Work to complete:
Transcribe the lines of data verbatim, starting at the line containing "You are a GUI" and ending at the line containing "The image size is (1024, 688).", both included.

##### Task input

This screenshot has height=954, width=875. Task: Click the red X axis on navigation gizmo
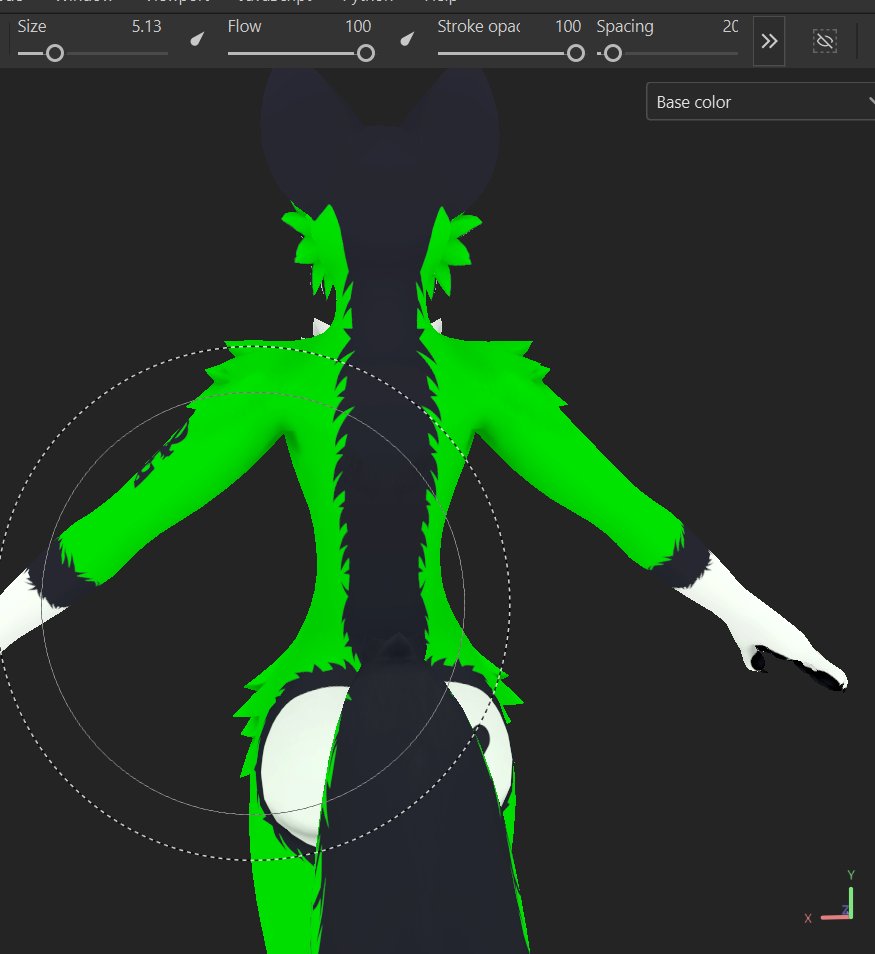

##########
##### Task input

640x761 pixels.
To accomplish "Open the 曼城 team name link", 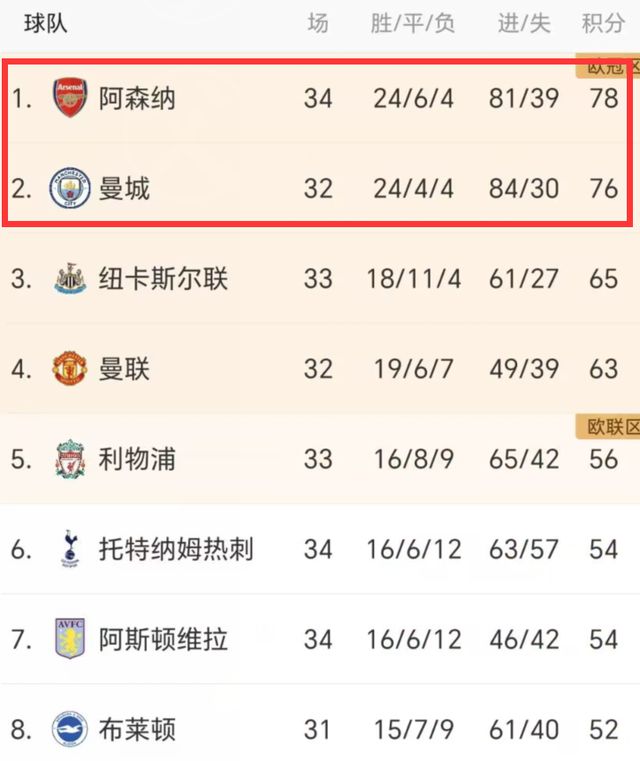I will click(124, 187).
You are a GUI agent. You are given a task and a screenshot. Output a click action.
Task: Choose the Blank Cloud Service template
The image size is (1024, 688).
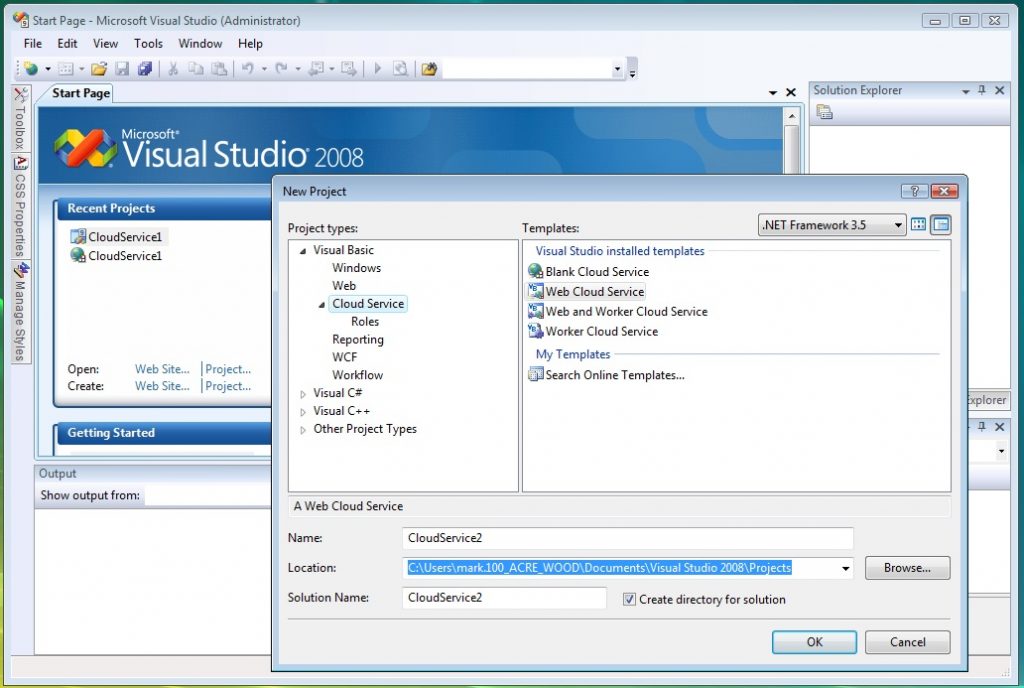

##########
##### Task input

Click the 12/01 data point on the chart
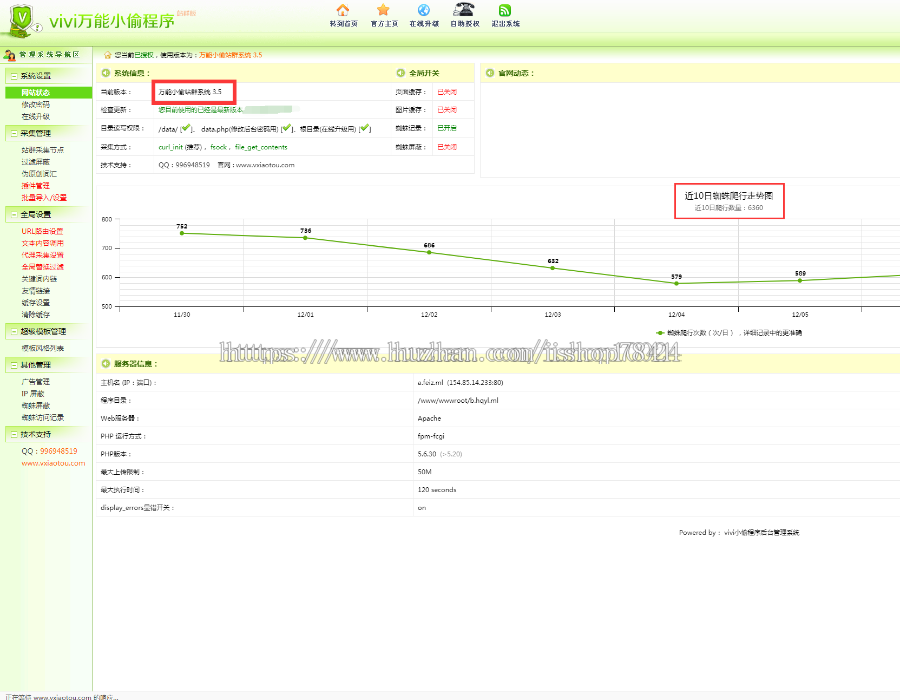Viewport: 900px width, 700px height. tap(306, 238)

##########

Result of this task:
You are a GUI agent. You are given a task and a screenshot. Output a click action.
Task: Choose the Blank Cloud Service template
The image size is (1024, 688).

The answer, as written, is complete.